# emt outdoors



## stillirnin (Jan 24, 2008)

is there a seal that goes w/ emt compression fittings to make it rain tight ? or is no good to use emt where it may be subject to rain


----------



## JohnJ0906 (Jan 22, 2007)

I think you need fittings listed as "raintight" - but I am not sure.


----------



## dowmace (Jan 16, 2008)

you can use regular compression fittings I do not know of a brand that isn't considered rain tight, although I know steel city makes a water proof compression fitting that is similar to a ltmf fitting that is what I prefer. If you can wait a little bit I can get you a part number from my steel city book when I get home.

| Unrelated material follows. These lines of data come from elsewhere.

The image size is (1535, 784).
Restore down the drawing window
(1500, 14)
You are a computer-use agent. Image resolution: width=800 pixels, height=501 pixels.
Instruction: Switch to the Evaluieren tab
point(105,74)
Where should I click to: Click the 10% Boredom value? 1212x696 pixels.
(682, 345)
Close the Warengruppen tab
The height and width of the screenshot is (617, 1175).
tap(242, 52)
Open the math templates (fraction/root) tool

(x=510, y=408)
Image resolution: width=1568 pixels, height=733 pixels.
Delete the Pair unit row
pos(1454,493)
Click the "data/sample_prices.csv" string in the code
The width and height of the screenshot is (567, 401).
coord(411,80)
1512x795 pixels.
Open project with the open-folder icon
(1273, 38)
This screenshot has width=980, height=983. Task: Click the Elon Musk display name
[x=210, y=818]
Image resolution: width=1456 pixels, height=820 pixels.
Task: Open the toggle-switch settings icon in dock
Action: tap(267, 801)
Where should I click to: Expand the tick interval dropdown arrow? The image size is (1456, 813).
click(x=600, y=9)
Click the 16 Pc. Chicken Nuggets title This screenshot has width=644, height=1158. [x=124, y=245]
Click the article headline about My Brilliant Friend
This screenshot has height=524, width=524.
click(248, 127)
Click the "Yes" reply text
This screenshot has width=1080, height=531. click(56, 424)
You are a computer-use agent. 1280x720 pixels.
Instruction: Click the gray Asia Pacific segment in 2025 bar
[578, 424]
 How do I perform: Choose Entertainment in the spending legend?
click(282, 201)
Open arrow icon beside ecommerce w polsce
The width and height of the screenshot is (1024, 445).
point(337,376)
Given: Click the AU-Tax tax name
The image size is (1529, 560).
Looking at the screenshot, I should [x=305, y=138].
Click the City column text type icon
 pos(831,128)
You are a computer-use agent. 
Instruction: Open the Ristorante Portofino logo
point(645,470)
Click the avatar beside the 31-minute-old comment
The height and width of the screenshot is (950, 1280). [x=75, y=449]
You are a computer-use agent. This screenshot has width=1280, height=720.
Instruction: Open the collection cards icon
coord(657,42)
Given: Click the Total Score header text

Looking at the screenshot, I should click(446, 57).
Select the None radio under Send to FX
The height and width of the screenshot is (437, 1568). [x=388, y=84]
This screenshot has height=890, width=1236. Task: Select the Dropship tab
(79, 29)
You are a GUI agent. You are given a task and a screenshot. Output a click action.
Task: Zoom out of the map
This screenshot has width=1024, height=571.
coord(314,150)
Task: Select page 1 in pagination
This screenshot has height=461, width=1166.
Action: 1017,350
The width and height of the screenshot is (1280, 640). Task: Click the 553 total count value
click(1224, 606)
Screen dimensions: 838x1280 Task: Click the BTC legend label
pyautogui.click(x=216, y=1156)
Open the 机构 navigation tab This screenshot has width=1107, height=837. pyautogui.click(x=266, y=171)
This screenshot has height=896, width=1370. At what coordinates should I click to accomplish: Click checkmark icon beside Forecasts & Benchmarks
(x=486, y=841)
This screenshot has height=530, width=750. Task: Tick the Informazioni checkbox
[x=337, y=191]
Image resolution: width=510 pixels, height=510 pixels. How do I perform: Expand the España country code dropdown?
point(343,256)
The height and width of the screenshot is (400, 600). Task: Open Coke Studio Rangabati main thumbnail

edit: they do not off the water proof fitting anymore apparently, I can't find it in my new 2008 steel city book but it is in the 2006 i keep in the van. I find it odd that they would discontinue it, but alas I doubt many were used as a plain ol' compression does fine.


----------



## nap (Dec 26, 2007)

for a fitting to be used outside where it is subject to wetness, it must be a raintight fitting and listed as so. NEC requires it. A standard compression fitting is not listed as raintight. 

raintight fittings

an old bit of info on raintight fittings. Don;t know if it is still applicable.

some more


----------



## dowmace (Jan 16, 2008)

nap said:


> for a fitting to be used outside where it is subject to wetness, it must be a raintight fitting and listed as so. NEC requires it. A standard compression fitting is not listed as raintight.
> 
> raintight fittings
> 
> ...


I haven't ever used a compression fitting that wasn't listed as raintight I'm sure they exist but I don't know how many of us use them


----------



## Control Freak (Mar 8, 2008)

Here in New York City, EMT cannot be used outside. Any outside conduit runs have to be gal or aluminum.


----------



## nap (Dec 26, 2007)

dowmace said:


> I haven't ever used a compression fitting that wasn't listed as raintight I'm sure they exist but I don't know how many of us use them


actually, I can't buy ones that are listed raintight.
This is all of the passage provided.